Patrick Stiff and his colleagues concluded: “Early transplantation and late transplantation achieve roughly equivalent overall survival in the combined risk groups.” However, “early transplantation appears to be beneficial for the small group of patients presenting with high-risk disease.”

Stiff hopes that this finding will “trigger discussions between such patients and their physicians as to the feasibility of doing early transplants.”

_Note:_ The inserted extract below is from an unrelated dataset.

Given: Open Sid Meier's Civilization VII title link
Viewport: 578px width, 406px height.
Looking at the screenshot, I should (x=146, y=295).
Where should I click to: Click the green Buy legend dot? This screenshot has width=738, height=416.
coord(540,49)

Patients who receives doses of their own stem cells (so-called autologous stem cell transplants), can tolerate very high doses of chemotherapy and/or radiation. This high-dose treatment kills off many cancer cells, but it also destroys the patient’s immune system. Therefore, prior to the treatment, stem cells are removed from the blood or bone marrow of he patient and infused back into the patient. These stem cells then form a new immune set of immune cells that replace the ones destroyed by the chemotherapy.

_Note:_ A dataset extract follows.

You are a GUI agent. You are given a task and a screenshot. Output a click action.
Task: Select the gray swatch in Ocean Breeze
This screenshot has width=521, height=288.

Previous studies have shown that patients who undergo autologous stem cell transplants have a higher risk of developing secondary cancers that are caused by the chemotherapy or the radiation. However, this new study did not find a statistically significant difference (11 percent in the control group and 12 percent in the stem cell transplant group) in secondary tumor formation between the two groups.

Stiff and his crew are continuing to crunch the numbers and mine the data. “As years go by, there may be additional analysis that may help fine-tune the results so that we will be able to more carefully and concisely define any potential benefit,” said Stiff.

See Patrick J. Stiff, et al, New England Journal of Medicine 2013; 369(18):1681.